Макс засмеялся. Действительно, Снег внес в замок на горе какой-то девчоночий хаос: не мыл за собой посуду, пока Макс не скажет: «моем посуду», – «о, моем, точно»; бросал вещи куда попало – куртки, рубашки висели криво на спинках кресел, а Снег не замечал; и не замечал открытых книг на полу, тарелок с печеньем на стульях, разбросанных везде нот…
– А ты бы каких хотел родителей?
– Никаких, – сказал Макс, – мне бабушки хватает, серьезно. Она мне и папа, и мама, и бабушка, и старшая сестра.
– В городке говорят, что твои родители – это брат и сестра, – Снег покраснел; эту историю он слышал совсем в раннем детстве, причем в его семье об этом не говорили, говорили в других, в которых сейчас обсуждают за ужином и раннюю беременность его сестры Капельки, а раньше – историю об алых парусах, а потом все выплескивается во дворы, как вода после стирки, в головы детей, которые ничего не понимают, но запоминают, как это надо рассказать другим: с презрением или завистью.
– Я думал об этом, – неожиданно ответил Макс, Снег-то был готов, что он кинет в него сейчас чем-то тяжелым и попадет, ведь Моранжа участвовали в рыцарских турнирах и побеждали, а Макс просто перестал тереть миску, в которой тесто успело засохнуть, – думал-думал и решил, что это не мое дело. Это их дело: если это для них важно, значит пусть они и думают – брат и сестра, бабушка, еще кто-нибудь, кому важно. А мне – нет. То, кто мой отец, совершенно ничего не меняет в моей жизни: я стану от этого хуже писать или слышать или впаду в отчаяние. Нет. Поэтому я перестал думать о родителях. Ведь они обо мне не думают. Обо мне думает бабушка – и я думаю о ней. Вот и все. Просто, как апельсин.
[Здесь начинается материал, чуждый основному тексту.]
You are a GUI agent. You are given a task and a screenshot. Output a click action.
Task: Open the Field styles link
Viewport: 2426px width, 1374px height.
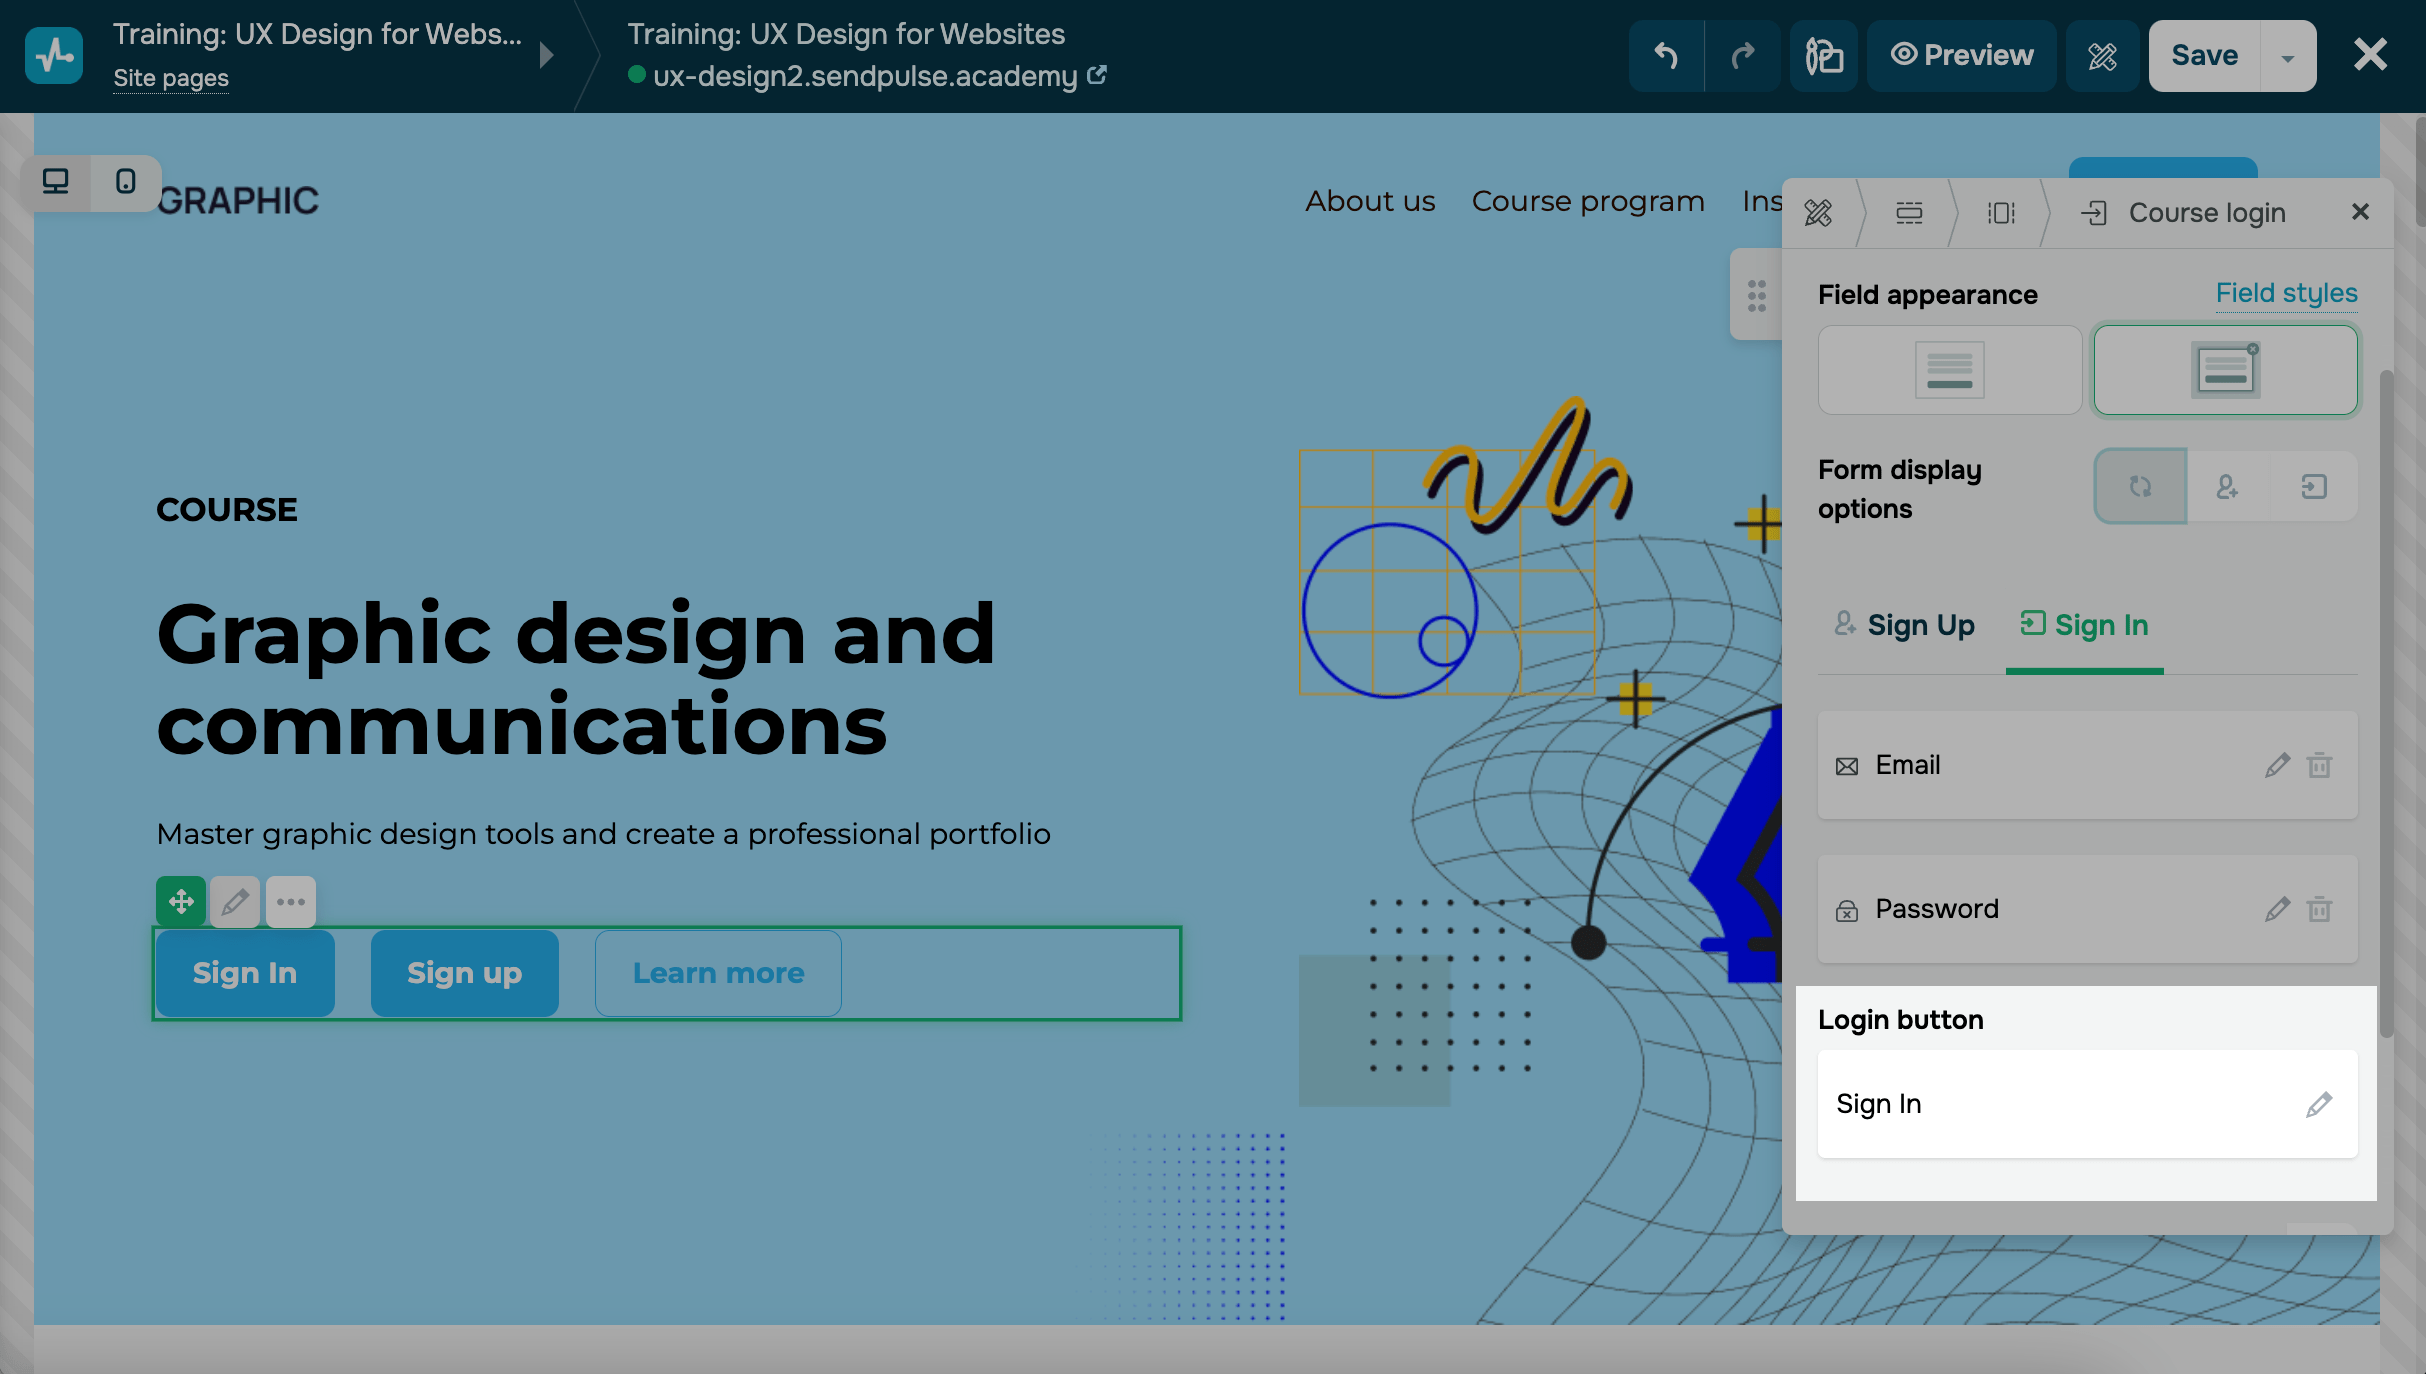(2286, 293)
Слава богу, что я последний из Моранжа, а не наследник престола.
Они стали похожи на братьев, которые были разлучены в раннем детстве: один попал в семью королей, жадных, жестоких, утопающих в роскоши, и стал их единственной слабостью и надеждой на царство Божье, другой – в семью бродячих циркачей, добрых и веселых, нищих и пестрых; ходил по канату, пел песни, а потом устроил революцию; Тутти и Суок; одинаково двигались, одевались, улыбались, смотрели на что-то интересное за окном и на людей; только смеялись по-разному: у Макса слышалось ехидное тихое «хи-хи», как у мышонка Джерри в старом мультике, а Снег смеялся во весь голос, дрыгая конечностями, вроде: «ой, щас помру!» В день, когда мир развалился, они сидели в библиотеке, это был центр Вселенной, штаб наполеоновской армии, а по полу были разложены записи Макса и старинные манускрипты с полок о Братстве Волка; Снег читал их и подбирал музыку, Макс писал сценарий – они решили сделать фильм. На рояле стояли чашки с горячим шоколадом, три, – одну нужно отнести бабушке; Снег уже собирался идти, он давно делал по дому все, что делал Макс, поставил их чашки с Максом на рояль, прямо на лак, и тут Макса озарило. «Давай сделаем шоколадные кексики!» «о господи, – сказал Снег, – я думал, ты придумал конец»; Максу все не удавалось поймать конец истории: умрет ли Франсуа, и как, если да, и что вообще, если нет? Он даже будил Снега по ночам, перед контрольной по алгебре, когда надо было выспаться, рассказывал версии концовок и сам же отвечал: «нет, нет, не то, ты прав, ладно, спи, прости» – и уходил в свою комнату. «Ладно, – сказал Макс, – если не шоколадные кексы, то ничто мне не поможет; шоколадные кексы оправдывают этот мир; и это первое, что я научился готовить. К бабушке на вечер напросимся, она тоже их любит, не сумеет устоять». «Ну давай», – сказал Снег, отнес шоколад наверх, спустился, а Макс уже носился по кухне и доставал нужные боеприпасы. Они надели фартуки – очень любили друг друга в таком виде, Макс сразу издавал свое контрольное «хи-хи», а Снег с этого «хи-хи» просто орал от смеха; у Макса был синий в красную клетку, а у Снега – красный в зеленую. «Как бабушка?» «сидит, смотрит книги по искусству, выбирает картину для вышивки, кажется, это будет Вермеер, та, где служанка у окна наливает молоко из кувшина». Снег уже замесил тесто, удивляясь сам себе, он готовит с Максом Дюраном кексы и пишет к его рассказу музыку; туг в дверь постучали. Это было так странно, что Макс и Снег сразу поняли, миру пришел конец, в мир пришла третья мировая война.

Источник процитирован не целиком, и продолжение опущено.